++++ Working data

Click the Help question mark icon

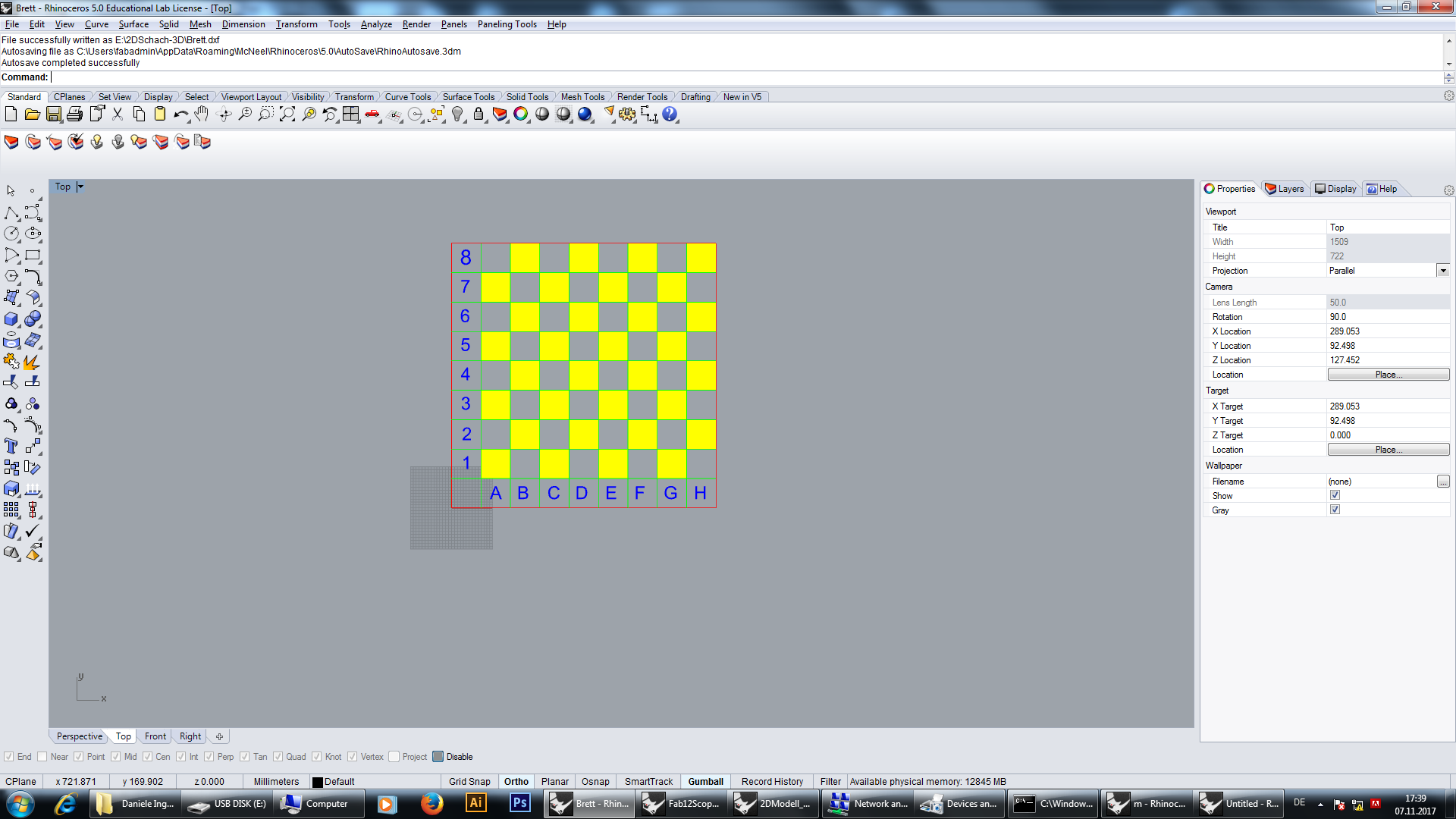669,115
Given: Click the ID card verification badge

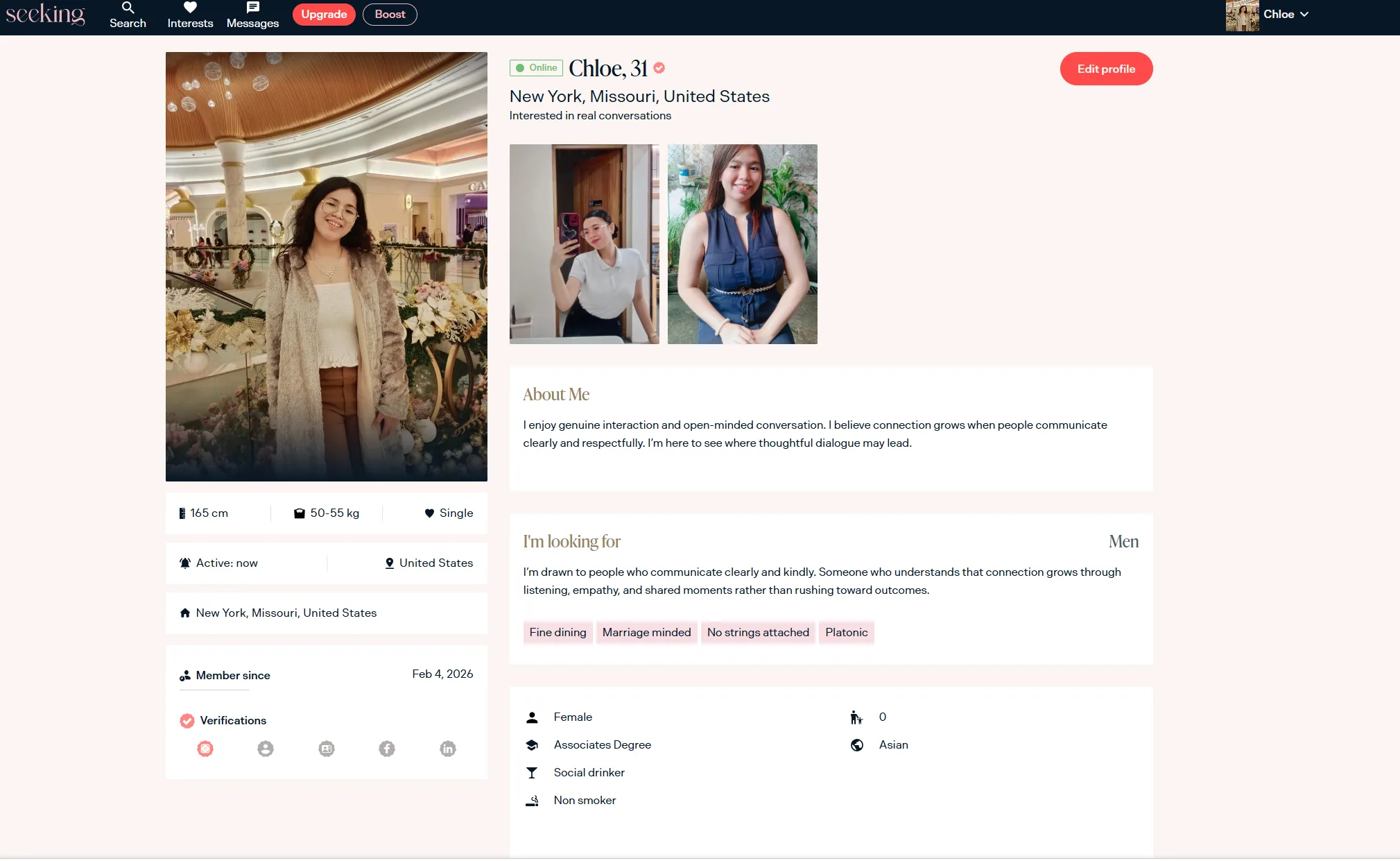Looking at the screenshot, I should (x=327, y=749).
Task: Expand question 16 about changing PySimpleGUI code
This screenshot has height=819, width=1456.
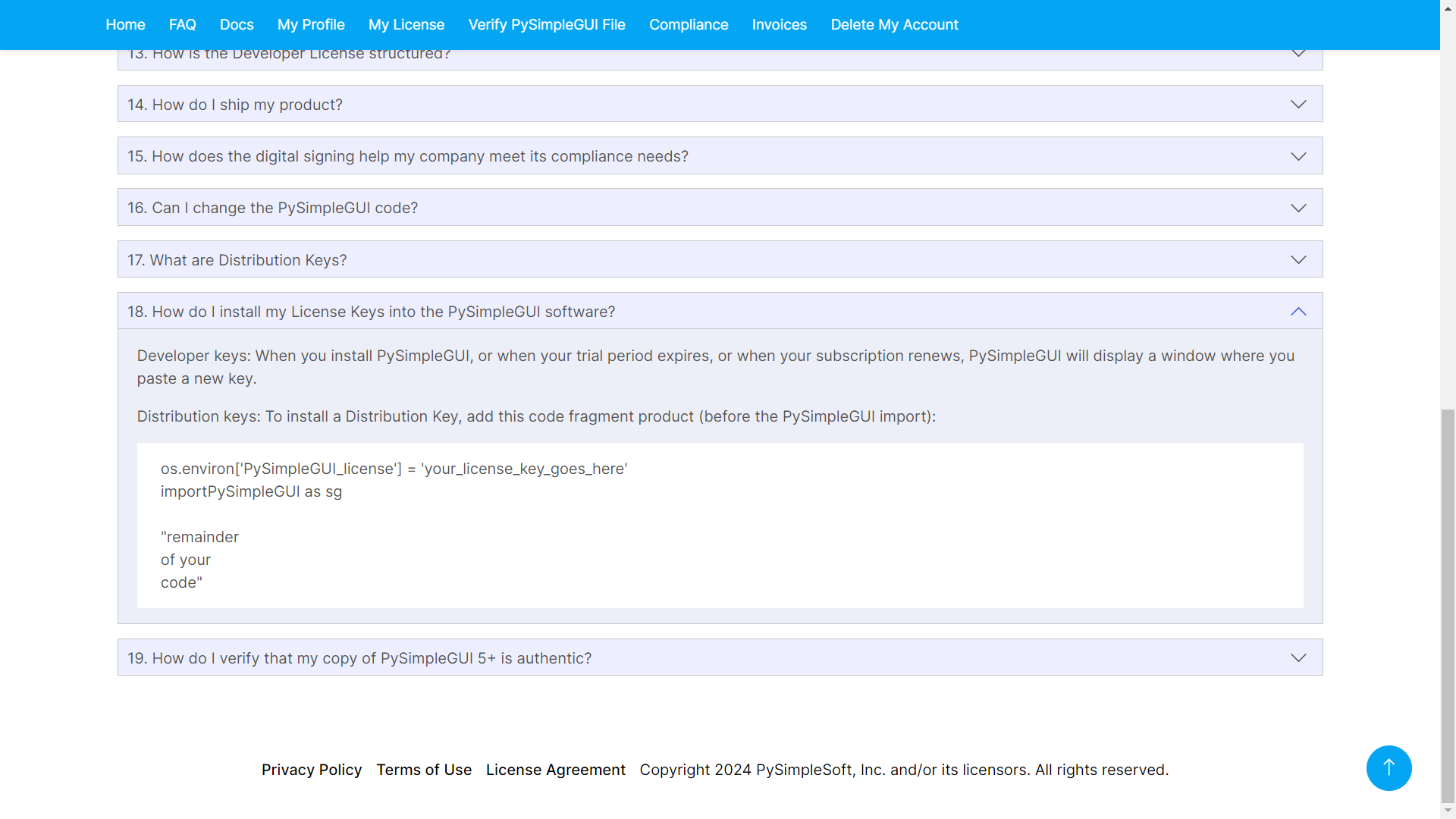Action: point(719,207)
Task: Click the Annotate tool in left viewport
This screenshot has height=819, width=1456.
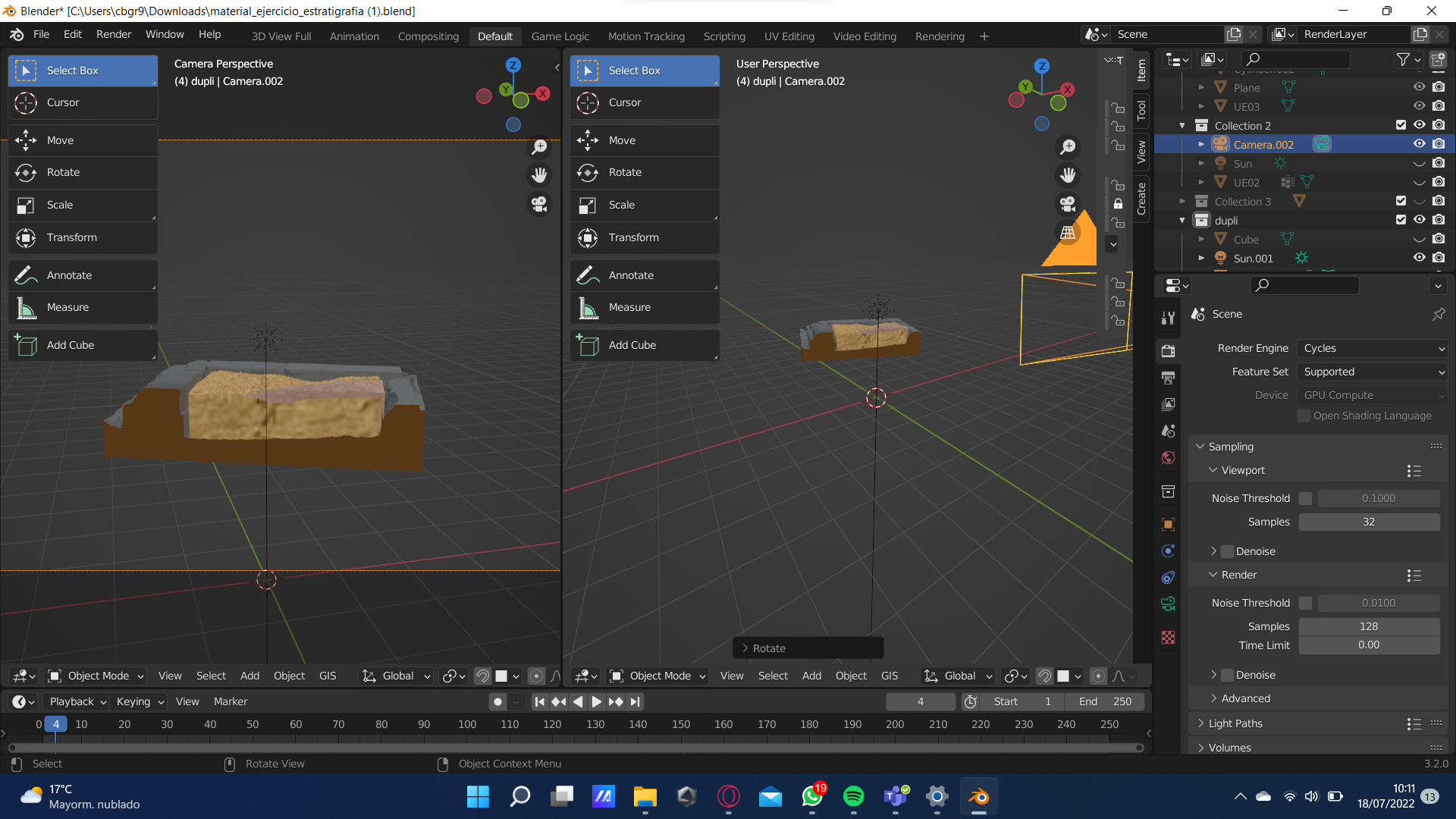Action: click(69, 275)
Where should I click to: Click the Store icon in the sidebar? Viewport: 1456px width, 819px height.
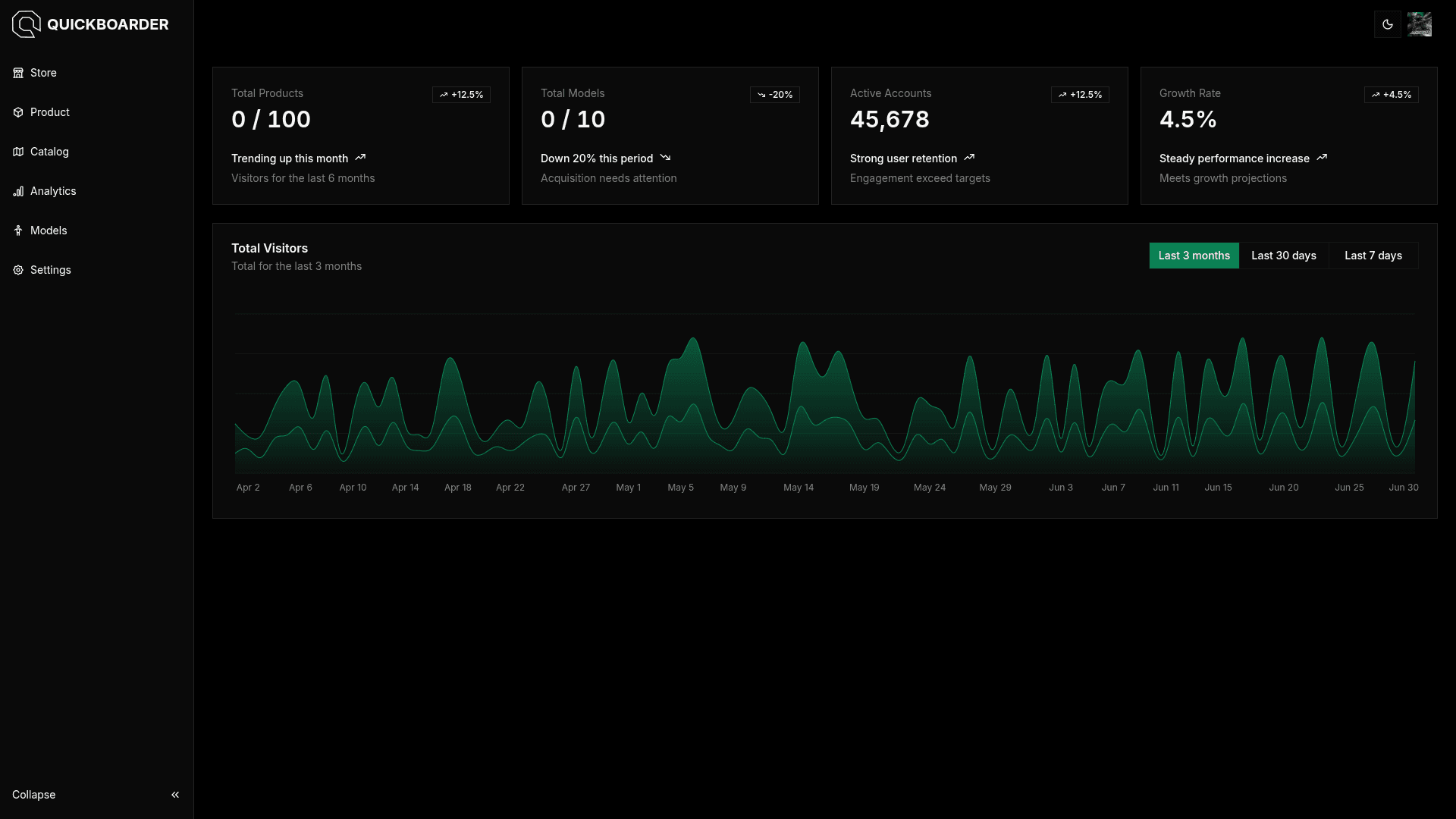coord(18,73)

++++++++

Restate all entries above exactly, but not the images.

> **Expected answer**
Click the Help question mark icon

669,115
Given: Click the ID card verification badge

Looking at the screenshot, I should (x=327, y=749).
Task: Expand question 16 about changing PySimpleGUI code
This screenshot has height=819, width=1456.
Action: point(719,207)
Task: Click the Annotate tool in left viewport
This screenshot has height=819, width=1456.
Action: click(69, 275)
Where should I click to: Click the Store icon in the sidebar? Viewport: 1456px width, 819px height.
coord(18,73)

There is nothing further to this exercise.